Top of Supplied records

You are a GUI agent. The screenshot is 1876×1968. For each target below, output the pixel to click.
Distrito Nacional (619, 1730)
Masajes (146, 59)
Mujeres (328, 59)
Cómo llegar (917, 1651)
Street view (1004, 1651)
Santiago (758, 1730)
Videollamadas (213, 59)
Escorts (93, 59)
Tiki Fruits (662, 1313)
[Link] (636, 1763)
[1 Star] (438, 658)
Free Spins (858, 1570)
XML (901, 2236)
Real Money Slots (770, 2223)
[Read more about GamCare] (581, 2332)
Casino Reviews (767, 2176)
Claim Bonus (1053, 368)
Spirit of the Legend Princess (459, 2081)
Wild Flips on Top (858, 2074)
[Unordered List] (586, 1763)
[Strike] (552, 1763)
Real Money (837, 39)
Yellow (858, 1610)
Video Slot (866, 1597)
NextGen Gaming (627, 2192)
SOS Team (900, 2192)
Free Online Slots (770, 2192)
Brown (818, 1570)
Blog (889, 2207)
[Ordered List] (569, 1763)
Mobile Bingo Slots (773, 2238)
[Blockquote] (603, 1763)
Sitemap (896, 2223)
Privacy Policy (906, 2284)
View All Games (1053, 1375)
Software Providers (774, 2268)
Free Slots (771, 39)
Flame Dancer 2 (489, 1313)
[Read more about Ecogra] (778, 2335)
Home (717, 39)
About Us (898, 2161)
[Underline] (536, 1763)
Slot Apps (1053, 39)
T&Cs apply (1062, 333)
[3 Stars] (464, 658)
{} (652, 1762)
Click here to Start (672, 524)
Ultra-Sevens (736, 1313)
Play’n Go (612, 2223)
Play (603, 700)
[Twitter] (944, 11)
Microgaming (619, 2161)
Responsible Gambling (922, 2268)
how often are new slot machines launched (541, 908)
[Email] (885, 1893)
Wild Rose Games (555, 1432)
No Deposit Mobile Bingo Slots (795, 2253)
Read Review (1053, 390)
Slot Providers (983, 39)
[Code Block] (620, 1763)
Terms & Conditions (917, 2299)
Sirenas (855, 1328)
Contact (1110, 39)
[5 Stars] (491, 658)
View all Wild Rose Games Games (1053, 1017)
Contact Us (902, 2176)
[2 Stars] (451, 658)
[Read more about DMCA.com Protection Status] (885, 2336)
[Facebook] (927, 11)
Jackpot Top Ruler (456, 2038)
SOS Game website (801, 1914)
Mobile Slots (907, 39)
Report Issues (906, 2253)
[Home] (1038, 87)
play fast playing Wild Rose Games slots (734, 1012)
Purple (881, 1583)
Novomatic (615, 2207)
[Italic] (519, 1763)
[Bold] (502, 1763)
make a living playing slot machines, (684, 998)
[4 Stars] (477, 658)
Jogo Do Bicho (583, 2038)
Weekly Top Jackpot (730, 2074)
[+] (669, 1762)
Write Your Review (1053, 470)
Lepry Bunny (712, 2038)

Bottom of Supplied records

▶ **What the exercise asks**
Retype exactly the lines of the data above that fall between the line with "Contact (1110, 39)" and the line with "[Bold] (502, 1763)", inclusive, and add nothing.

▶ **Your solution**
Contact (1110, 39)
[5 Stars] (491, 658)
View all Wild Rose Games Games (1053, 1017)
Contact Us (902, 2176)
[2 Stars] (451, 658)
[Read more about DMCA.com Protection Status] (885, 2336)
[Facebook] (927, 11)
Jackpot Top Ruler (456, 2038)
SOS Game website (801, 1914)
Mobile Slots (907, 39)
Report Issues (906, 2253)
[Home] (1038, 87)
play fast playing Wild Rose Games slots (734, 1012)
Purple (881, 1583)
Novomatic (615, 2207)
[Italic] (519, 1763)
[Bold] (502, 1763)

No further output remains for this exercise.